TASK DIRECTIONS: Below are some records. Copy every line in them that holds "Select".

GIVEN DATA:

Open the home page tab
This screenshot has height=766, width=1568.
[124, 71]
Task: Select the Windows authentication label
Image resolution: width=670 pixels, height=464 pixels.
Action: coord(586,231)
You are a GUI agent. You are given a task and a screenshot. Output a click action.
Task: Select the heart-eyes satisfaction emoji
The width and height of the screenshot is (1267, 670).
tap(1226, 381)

--

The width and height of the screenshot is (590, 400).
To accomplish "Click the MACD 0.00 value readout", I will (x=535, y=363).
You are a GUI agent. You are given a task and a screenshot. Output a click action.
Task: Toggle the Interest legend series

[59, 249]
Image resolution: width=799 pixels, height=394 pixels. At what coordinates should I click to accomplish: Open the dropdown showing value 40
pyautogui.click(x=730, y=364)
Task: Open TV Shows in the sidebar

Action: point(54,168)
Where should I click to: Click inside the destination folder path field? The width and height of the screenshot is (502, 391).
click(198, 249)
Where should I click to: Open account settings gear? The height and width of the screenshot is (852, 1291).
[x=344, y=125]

THE ANSWER:
Task: Select the Windows authentication label
Task: Select the heart-eyes satisfaction emoji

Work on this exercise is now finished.